*** EXTRACTED RECORDS Section Begins ***

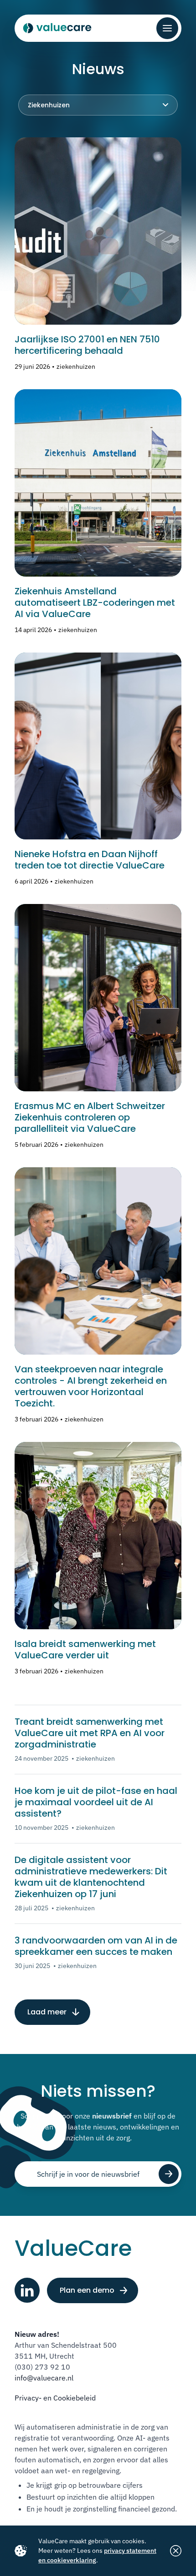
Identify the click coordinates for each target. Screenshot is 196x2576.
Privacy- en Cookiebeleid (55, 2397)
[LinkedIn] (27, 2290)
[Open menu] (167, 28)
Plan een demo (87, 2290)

*** EXTRACTED RECORDS Section Ends ***
*** EXTRACTED RECORDS Section Begins ***

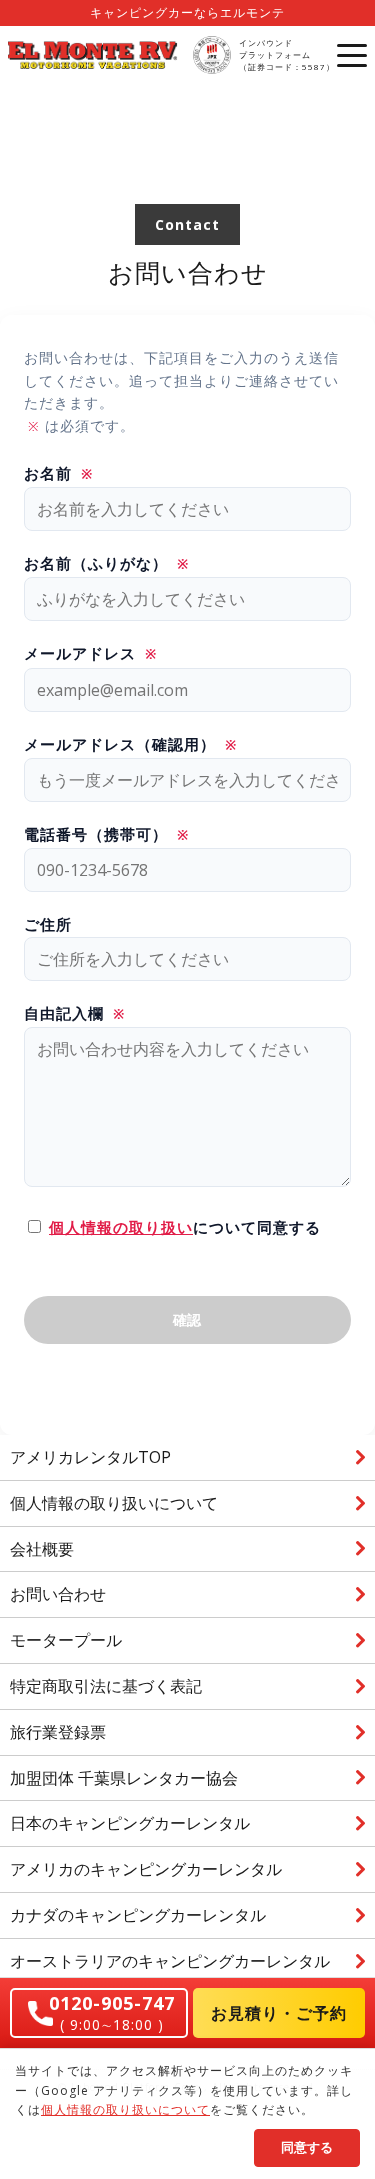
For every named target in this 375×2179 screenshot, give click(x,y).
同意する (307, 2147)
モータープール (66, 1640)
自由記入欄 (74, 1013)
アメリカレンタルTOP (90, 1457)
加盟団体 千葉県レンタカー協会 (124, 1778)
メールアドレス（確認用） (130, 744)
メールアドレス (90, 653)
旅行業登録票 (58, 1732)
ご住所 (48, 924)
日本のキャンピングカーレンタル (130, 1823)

*** EXTRACTED RECORDS Section Ends ***

- YOUR GOAL: For this exercise, output exactly the lines above from the line with "アメリカレンタルTOP (90, 1457)" to the line with "日本のキャンピングカーレンタル (130, 1823)", counting both, and leave out the rest.

- TASK OUTPUT:
アメリカレンタルTOP (90, 1457)
加盟団体 千葉県レンタカー協会 (124, 1778)
メールアドレス（確認用） (130, 744)
メールアドレス (90, 653)
旅行業登録票 (58, 1732)
ご住所 (48, 924)
日本のキャンピングカーレンタル (130, 1823)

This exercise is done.